AIM OF THE EXERCISE: In the records below, find the line with "Where should I"; retype that line and all the following lines through the end, exactly, and add nothing.
──────── DATA ────────
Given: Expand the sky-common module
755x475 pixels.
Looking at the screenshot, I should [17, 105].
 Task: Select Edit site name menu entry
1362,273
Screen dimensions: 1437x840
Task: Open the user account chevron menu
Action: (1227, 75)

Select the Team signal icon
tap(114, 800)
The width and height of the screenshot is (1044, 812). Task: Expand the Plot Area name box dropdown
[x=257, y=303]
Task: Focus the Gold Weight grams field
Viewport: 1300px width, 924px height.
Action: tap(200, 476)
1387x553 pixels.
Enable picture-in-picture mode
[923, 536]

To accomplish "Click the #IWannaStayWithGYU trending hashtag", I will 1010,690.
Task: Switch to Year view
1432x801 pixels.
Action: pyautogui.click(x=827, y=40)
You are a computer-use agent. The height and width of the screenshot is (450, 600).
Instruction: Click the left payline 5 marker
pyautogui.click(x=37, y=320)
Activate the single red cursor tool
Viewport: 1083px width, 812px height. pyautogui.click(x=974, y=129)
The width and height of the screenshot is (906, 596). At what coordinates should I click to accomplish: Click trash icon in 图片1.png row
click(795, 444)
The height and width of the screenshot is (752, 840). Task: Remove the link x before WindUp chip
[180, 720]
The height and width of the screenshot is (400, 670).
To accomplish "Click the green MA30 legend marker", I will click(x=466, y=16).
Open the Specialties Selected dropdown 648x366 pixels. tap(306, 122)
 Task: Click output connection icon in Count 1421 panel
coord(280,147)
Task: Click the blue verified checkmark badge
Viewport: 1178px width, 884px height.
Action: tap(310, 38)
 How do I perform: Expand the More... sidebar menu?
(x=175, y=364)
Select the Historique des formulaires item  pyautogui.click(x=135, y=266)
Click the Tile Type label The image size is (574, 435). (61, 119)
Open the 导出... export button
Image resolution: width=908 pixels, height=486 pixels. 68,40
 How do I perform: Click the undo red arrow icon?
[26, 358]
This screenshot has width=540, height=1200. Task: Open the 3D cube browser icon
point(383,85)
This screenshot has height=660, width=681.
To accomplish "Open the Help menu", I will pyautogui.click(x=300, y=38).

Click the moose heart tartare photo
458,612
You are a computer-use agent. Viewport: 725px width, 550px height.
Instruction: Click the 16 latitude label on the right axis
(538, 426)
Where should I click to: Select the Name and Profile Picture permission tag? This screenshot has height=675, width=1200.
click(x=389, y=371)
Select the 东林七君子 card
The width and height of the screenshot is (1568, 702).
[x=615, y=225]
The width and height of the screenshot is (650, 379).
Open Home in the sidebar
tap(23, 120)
────────
OUTPUT FOR THIS TASK:
Where should I click to: Select the Name and Profile Picture permission tag? This screenshot has height=675, width=1200.
click(x=389, y=371)
Select the 东林七君子 card
The width and height of the screenshot is (1568, 702).
[x=615, y=225]
The width and height of the screenshot is (650, 379).
Open Home in the sidebar
tap(23, 120)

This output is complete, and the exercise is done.